Non tornerò ad abitare in città
Da lettore mi piacciono le scritture che trasformano le città, i borghi, i piccoli centri, in scenografie letterarie. Mi piace la trasfigurazione di un luogo, mostrandolo misterioso e inconfondibile.
Dostojevskij con San Pietroburgo, Joyce con Dublino, Kafka con Praga e innumerevoli altri abbinamenti definitivi hanno fissato l’alleanza tra geografia e letteratura.
Nelle scritture sacre leggo di Gerusalemme. Le più opposte sentenze pronunciate dai profeti la rendono ombelico della terra, nodo di una separazione dal cielo per atto di nascita.
Mikhà/Michea circa lo spopolamento “ Tziòn a campo sarà arata e Gerusalemme di rovine sarà e la montagna del tempio altura di foresta” (3,12). Zakharià/Zaccaria al contrario: “ Perciò così ha detto Iod: Sono tornato a Gerusalemme in commozione, la mia casa sarà costruita in essa”. (1,16). “Esulta, rallegrati figlia di Tziòn poiché eccomi vengo e abiterò in mezzo a te”. (2,14).
Nato a Napoli ho sentito dire del luogo le sperticate ammirazioni e gli accaniti disprezzi ho avuto addestramento laico e letterario all’impatto tra un luogo e i suoi commentari.
Gerusalemme resta paradigma inarrivabile di quanto si possa caricare di responsabilità il perimetro di un luogo abitato.
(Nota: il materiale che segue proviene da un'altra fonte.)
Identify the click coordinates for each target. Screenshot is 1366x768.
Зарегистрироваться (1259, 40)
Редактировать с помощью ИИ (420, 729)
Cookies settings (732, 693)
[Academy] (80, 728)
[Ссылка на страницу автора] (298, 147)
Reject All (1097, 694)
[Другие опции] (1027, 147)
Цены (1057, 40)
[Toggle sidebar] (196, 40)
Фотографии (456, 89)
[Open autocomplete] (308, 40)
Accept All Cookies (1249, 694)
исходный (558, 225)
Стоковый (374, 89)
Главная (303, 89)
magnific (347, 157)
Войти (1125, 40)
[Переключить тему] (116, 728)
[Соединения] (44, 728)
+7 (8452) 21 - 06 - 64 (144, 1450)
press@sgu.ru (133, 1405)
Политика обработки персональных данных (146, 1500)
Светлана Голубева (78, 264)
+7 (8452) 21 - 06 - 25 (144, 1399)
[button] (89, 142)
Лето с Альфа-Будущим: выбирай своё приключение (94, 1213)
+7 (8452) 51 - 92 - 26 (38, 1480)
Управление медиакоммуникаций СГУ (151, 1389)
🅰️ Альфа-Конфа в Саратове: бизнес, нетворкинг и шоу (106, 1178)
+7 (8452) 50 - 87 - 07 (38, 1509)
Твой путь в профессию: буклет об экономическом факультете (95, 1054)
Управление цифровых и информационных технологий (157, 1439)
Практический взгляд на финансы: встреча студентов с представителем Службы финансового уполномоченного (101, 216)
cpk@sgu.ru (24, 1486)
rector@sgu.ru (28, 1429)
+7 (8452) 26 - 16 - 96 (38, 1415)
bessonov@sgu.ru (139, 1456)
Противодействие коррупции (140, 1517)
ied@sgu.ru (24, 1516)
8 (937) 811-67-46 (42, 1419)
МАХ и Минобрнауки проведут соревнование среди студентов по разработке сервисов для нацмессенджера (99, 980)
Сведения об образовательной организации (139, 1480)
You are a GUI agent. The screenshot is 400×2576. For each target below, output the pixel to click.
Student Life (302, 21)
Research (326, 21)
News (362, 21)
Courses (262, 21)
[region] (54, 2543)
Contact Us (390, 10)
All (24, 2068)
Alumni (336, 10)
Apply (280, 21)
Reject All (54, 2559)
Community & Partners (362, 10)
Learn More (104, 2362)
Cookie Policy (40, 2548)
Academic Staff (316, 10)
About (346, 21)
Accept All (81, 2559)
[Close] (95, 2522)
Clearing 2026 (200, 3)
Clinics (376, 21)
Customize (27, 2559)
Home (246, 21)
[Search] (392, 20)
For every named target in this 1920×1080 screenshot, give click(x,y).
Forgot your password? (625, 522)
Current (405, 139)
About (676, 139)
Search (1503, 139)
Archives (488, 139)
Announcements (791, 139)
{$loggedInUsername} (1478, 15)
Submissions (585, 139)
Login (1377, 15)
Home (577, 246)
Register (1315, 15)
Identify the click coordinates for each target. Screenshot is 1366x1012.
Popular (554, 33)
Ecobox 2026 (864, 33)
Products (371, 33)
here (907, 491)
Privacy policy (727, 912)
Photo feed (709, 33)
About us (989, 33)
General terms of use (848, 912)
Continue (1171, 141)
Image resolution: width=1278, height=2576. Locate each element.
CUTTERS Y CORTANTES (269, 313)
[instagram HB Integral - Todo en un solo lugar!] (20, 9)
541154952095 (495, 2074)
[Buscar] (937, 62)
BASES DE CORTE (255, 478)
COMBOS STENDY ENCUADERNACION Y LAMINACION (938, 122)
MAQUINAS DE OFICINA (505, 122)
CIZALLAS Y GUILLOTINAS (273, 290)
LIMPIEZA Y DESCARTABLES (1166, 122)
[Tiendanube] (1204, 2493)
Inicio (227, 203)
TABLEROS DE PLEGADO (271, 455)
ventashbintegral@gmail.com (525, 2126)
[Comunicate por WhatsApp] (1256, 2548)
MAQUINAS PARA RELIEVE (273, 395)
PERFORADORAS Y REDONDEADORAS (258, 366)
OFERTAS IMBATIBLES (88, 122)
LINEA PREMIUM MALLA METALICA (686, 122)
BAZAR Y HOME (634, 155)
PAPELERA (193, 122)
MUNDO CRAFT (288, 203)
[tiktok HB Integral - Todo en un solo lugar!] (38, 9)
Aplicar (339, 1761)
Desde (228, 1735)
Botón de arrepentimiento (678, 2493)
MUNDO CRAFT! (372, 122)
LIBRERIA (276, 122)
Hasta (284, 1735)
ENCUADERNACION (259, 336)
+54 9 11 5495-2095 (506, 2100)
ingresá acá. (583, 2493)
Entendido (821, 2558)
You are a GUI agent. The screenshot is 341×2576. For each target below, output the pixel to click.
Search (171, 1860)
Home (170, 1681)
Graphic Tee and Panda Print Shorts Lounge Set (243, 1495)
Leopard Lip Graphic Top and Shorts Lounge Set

Tre monoteismi, con le loro varianti interne, l’hanno proclamata sede, nervo scoperto di loro fervori in contrasto.
Città di Ievusei, popolo stanziato prima della presa di Davide, provvisoria come tutte in quell’area, Gerusalemme/Ierushalàim porta nella radice del nome il luogo di due paci. Sono state precarie e brevi, ma almeno le ha invocate nella scrittura delle sue lettere.
Ho visto le sue mura dal di fuori, passeggiando alle prime luci con lo scrittore israeliano Amos Oz, un inverno di molti anni fa. Lui ha vissuto l’ultima parte della sua vita in un piccolo centro nel deserto del Neghev, io la sto vivendo in campagna. Abbiamo abbandonato le città leggendarie. Non tornerò ad abitare in nessuna. Molti giovani hanno fatto e stanno facendo trasloco verso campagne e vallate, cercando pieno impiego delle loro energie produttive. L’agricoltura non intensiva è diventata vocazione, incoraggiata anche dall’oppressione dell’epidemia. Non cercano il loro posto in un ritorno al tempo precedente, un’arcadia perduta. Sono al contrario pionieri di un avvenire investito nella vitalità del suolo, nel tempo scandito dal ciclo della terra. anche per loro le città sfumano nei ricordi, nelle pagine delle letterature.
Di Gerusalemme mi resta la nitida immagine di un cammello accovacciato all’ombra di una tamerice, sul Monte degli Ulivi che non ne ha più nemmeno uno.